Updated at 2023-01-15 16:04

Water effects are used to represent bodies of water and other liquids. Oceans, rivers, swamps, ponds, puddles, waterfalls, rain, droplets and so on.

Water effects should be self-leveling. This meaning that they will always try to fill the lowest point in the area they are in. Some can be more gel-like while others are runny.

The gel water effects are used when you want to add waves e.g. simply on an opaque blueish surface or a resin pour.

Water effects are usually transparent, but they can even be opaque. You can usually color them with acrylic inks and paints.

Some common water effect materials:

  • epoxy resins
  • ultraviolet resins
  • single component water effects
  • semi-transparent adhesives

Epoxy resin is the most common material; cheap and reliable.

Some example prices for comparison:

Epoxy Resin in bulk 3000g 30e                           = 100g per 1e
Epoxy Resin in smaller quantity 500g 20e                = 100g per 4e
Epoxy Resin (GSW) 300g 20e                              = 100g per 7e
Single Component Effect (Vallejo Still Water) 200g 14e  = 100g per 7e
Single Component Effect (AK Interactive Puddle) 60g 6   = 100g per 10e
UV Resin (GSW) 100g 20e                                 = 100g per 20e

Epoxy resin is your best bet for large water effects. Hardens to a very hard and clear solid. Doesn't shrink or expand. Hardens in 24 hours. Note that low quality epoxy resin can be a bit cloudy so try to find the ones that specify "clear" if you need extra transparent result. Works fine for natural or tinted water though.

Also note that the epoxy component mixing ratios must be exact, or you might get resin that never hardens or hardens cloudy.

Some epoxy resin also starts to age after the containers are opened, so don't be surprised if the resin you bought 6 months ago is now cloudy.

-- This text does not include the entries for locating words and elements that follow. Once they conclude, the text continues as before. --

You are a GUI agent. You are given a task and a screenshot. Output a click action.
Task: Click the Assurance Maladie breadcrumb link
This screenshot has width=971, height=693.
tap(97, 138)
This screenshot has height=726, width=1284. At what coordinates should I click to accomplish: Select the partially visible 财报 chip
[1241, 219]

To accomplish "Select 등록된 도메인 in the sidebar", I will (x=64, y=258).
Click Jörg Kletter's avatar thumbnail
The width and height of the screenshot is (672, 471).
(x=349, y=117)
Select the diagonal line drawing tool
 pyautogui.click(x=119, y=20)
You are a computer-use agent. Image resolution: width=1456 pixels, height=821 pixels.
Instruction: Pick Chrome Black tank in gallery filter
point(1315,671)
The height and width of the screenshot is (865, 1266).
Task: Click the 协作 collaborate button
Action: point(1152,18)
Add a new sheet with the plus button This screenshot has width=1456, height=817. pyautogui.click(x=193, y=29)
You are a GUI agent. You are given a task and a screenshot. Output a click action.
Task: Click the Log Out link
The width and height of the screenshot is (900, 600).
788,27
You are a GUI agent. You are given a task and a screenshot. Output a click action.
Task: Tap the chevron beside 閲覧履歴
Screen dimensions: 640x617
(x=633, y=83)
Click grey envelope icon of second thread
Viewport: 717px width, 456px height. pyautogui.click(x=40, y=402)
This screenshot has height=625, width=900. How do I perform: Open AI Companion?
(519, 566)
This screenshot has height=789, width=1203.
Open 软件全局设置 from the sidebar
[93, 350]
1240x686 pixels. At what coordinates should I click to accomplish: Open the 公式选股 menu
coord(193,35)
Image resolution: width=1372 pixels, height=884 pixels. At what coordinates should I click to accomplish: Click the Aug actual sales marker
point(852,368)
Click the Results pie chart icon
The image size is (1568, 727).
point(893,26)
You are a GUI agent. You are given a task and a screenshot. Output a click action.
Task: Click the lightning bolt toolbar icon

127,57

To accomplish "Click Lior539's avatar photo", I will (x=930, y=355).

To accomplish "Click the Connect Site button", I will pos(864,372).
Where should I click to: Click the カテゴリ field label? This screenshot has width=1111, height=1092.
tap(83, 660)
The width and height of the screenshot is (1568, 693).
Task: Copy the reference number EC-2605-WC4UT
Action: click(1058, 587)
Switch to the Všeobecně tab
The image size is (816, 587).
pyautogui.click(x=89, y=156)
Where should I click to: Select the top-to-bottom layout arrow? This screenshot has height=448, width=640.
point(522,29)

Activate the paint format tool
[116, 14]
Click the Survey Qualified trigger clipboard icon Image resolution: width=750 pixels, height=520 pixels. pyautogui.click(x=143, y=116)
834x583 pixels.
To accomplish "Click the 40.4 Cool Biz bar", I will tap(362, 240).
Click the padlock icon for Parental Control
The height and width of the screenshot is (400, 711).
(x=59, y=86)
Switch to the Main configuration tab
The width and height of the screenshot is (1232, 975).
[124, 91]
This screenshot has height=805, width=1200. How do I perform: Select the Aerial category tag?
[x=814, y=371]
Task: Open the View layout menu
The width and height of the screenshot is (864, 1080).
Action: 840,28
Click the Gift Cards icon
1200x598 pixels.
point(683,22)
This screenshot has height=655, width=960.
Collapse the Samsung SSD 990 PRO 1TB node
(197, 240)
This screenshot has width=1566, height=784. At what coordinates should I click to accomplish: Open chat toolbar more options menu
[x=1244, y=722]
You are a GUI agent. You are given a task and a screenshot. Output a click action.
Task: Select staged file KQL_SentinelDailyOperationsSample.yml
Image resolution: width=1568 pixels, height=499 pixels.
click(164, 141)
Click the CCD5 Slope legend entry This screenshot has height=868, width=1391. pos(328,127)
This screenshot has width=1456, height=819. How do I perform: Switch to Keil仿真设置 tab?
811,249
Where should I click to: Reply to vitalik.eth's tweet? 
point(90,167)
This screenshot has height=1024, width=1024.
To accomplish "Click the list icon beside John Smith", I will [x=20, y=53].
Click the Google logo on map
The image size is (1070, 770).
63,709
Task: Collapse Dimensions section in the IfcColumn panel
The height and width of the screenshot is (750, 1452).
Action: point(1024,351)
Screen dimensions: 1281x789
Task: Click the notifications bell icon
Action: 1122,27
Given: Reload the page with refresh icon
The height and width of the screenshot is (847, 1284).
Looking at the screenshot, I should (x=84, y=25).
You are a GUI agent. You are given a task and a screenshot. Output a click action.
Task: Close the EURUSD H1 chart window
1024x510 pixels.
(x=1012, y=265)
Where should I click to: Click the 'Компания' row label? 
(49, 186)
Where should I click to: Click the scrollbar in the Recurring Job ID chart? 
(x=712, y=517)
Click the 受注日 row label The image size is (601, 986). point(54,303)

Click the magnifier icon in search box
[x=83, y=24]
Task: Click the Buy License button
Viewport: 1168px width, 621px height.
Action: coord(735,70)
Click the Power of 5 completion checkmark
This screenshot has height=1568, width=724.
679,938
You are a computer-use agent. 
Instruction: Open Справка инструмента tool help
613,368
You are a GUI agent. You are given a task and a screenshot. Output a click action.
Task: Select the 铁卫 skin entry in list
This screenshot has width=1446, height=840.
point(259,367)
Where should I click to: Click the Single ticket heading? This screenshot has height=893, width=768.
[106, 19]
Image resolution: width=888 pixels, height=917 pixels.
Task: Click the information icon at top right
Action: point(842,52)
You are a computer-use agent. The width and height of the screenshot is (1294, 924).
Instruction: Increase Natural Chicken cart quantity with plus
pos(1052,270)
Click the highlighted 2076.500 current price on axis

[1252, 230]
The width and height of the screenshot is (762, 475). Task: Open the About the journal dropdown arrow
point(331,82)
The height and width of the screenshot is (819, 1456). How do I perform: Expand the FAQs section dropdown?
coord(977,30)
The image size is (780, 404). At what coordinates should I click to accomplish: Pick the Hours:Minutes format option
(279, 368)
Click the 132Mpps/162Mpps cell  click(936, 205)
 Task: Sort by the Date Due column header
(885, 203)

Ultraviolet resin is more expensive version of epoxy resin, but it is also more durable and cures in minutes compared to days. It's great for small effects like droplets, and for casting small objects.

Vallejo Still Water is very runny and easy to use as it is a single component water effect. It dries to bit cloudy so not fully clear but works for natural water. It shrinks a bit when it dries so apply in thin layers. The result is soft, like a stiff gel. It has high surface tension so can be applied in thin layers on a flat surface. Fully hardens in 48 hours but if doing layers you can apply more after overnight.

AK Interactive Puddle is quite runny but the bottle causes bubbles if not careful. It also shrinks a lot, so you need to apply it in very thin layers. Result is a little soft. Hardens in 48 hours.

Usually you shouldn't use glue for water effects, but some adhesives can be used to create minor water effects, most notably epoxy glue. Things like PVA shrink too much, cure very slowly and dry cloudy.

The most common issue with glue is that most of them shrink by design as tries to bring the surfaces together. Shrinking is not what you want with water effects.

Hot glue is not for water effects.

  • The heat when applied can cause deforming of other materials.
  • Hardens so fast you don't have much time to level it or remove air bubbles, but partially reheating the glue can help.
  • Hot glue is very messy.
  • Doesn't harden to transparent, usually slightly foggy, but thin 1 mm layers can appear quite transparent.
  • Does not shrink or expand.
  • Hardens to stiff but slightly soft.
  • Hard to add color if your glue stick is not colored to begin with.
  • Hot glue is useful in creating small, thin things on silicone sheets / moulds and then transferring those to the actual position when hard. Works okay for creating spider webbing, small puddles and simple mould shapes, for example.